14. Büyük Çekiç Balığı
2019’da, büyük çekiçbaşlı, küresel nüfusu son yetmiş yılda yüzde 80’den fazla düştükten sonra kritik derecede tehlike altında olarak listelendi. Çekiç kafalı köpek balığı türlerinin en büyüğü olan büyük çekiç kafa, kaçak avlanmadan muzdariptir ve ayrıca köpekbalığı yüzgeci çorbasının ana maddesi olan büyük yüzgeçleri için yoğun bir şekilde avlanır. Ne yazık ki, büyük çekiç kafalılar risk altında olmaya devam ediyor.

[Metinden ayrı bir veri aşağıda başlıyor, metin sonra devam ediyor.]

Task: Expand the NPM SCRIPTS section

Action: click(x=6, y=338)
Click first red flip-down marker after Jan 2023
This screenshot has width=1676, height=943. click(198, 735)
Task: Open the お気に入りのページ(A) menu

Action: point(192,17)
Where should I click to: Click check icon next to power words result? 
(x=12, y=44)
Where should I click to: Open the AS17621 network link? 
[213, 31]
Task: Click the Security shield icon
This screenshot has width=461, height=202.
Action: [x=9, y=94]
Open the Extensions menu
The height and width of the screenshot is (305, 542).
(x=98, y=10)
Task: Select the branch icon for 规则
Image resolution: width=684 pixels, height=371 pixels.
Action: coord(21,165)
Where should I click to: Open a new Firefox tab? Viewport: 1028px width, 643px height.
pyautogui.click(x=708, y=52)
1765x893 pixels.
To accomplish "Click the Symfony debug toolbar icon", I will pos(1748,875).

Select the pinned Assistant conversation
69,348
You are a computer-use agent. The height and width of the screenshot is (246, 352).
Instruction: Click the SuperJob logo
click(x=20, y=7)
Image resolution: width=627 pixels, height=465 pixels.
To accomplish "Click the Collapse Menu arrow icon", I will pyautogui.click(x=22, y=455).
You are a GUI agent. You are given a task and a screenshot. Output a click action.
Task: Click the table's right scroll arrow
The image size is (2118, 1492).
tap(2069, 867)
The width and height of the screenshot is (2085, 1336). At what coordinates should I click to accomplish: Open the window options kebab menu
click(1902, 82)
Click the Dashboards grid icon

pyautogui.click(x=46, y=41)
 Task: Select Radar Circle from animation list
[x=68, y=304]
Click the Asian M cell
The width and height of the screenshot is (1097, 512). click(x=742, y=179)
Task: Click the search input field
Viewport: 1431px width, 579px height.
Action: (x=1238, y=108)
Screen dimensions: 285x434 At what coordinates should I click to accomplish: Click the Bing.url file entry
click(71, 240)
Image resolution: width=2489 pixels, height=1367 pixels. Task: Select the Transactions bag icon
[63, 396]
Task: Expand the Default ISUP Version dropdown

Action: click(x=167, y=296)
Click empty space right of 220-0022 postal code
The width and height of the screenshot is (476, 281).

15. Poecilotheria Metalica
Metalik mavi tüylerle kaplı bu olağandışı tarantulanın doğal yaşam alanı, güney orta Hindistan’daki yaprak döken ormandır, ancak konumu artık küçük bir koruma ormanıyla sınırlıdır. Ne yazık ki, yaşam alanları ağaç kesme ve yakacak odun toplama nedeniyle yavaş yavaş aşındı ve şimdi küçük bir alanda yaşamak zorundalar. Bu tarantula o kadar nadir ki 102 yıl sonra ilk defa 2001 yılında görüldü. Eşsiz görünümü nedeniyle bu tarantula, örümcek meraklıları arasında popülerdir. Mevcut nüfus bilinmemekle birlikte, sınırlı yaşam alanı ve yasadışı evcil hayvan ticaretindeki popülaritesi, onu 2008’de kritik tehlike altındakiler listesine sokmak için yeterli sebepti.